Please find every line of the items below that contains the string "pixels", matching case exactly, and copy each such line in full.

§ **Data to process**:

+---+

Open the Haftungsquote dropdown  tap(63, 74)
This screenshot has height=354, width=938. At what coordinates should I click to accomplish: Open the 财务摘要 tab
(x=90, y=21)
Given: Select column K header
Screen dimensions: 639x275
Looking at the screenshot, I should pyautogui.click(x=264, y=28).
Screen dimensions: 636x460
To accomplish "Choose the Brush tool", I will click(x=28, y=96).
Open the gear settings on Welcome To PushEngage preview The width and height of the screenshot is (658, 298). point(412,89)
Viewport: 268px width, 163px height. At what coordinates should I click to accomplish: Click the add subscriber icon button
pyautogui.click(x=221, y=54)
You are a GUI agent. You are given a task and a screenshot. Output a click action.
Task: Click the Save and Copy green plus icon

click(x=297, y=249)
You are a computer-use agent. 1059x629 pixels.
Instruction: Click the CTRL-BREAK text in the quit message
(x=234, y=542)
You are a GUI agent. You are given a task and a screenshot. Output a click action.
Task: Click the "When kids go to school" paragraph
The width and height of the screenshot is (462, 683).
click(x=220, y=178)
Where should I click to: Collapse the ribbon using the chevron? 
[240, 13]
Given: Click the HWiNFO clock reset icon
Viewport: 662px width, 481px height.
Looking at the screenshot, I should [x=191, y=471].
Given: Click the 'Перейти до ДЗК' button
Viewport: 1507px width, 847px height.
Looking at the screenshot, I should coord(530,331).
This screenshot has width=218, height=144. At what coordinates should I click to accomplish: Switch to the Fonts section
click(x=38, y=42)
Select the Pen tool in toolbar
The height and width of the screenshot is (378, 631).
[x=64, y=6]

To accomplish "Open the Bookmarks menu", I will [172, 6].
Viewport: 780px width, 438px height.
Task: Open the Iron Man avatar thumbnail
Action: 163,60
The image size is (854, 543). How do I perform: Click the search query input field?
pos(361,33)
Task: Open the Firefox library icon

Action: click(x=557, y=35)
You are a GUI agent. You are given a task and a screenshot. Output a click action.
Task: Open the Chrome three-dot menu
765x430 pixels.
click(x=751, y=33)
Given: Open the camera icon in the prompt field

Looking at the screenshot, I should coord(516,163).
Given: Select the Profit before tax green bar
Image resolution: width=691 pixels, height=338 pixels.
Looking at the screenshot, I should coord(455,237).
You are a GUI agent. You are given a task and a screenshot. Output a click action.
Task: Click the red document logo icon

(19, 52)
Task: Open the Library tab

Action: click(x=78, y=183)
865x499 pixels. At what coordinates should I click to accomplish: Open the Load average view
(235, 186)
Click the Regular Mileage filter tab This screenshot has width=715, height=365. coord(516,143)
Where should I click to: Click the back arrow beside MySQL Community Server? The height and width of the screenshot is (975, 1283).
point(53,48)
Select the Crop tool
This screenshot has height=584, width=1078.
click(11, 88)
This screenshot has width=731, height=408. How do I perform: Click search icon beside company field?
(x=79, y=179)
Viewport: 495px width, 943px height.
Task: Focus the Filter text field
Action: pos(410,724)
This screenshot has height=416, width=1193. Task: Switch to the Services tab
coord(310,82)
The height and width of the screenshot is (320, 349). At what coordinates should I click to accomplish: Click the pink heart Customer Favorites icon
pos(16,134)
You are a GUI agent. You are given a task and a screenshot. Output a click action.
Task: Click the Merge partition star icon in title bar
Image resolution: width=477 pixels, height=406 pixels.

+---+

§ **Exercise solution**:
You are a computer-use agent. 1059x629 pixels.
765x430 pixels.
Image resolution: width=691 pixels, height=338 pixels.
865x499 pixels. At what coordinates should I click to accomplish: Open the Load average view
Image resolution: width=477 pixels, height=406 pixels.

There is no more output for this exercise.